* [Supplied records]:
════════════════
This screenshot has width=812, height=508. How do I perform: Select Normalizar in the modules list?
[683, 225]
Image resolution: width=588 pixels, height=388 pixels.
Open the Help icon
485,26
════════════════
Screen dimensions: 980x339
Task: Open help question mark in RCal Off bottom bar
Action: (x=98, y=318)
════════════════
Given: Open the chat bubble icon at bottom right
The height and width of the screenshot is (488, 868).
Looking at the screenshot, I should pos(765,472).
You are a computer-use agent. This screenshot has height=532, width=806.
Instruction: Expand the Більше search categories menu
════════════════
* [Task directions]: Only the lines from the one containing "You are a computer-use" through the one containing "Instruction: Expand the" are to be retyped, both boundary lines included, with no other material.

* [Solved problem]:
You are a computer-use agent. This screenshot has height=532, width=806.
Instruction: Expand the Більше search categories menu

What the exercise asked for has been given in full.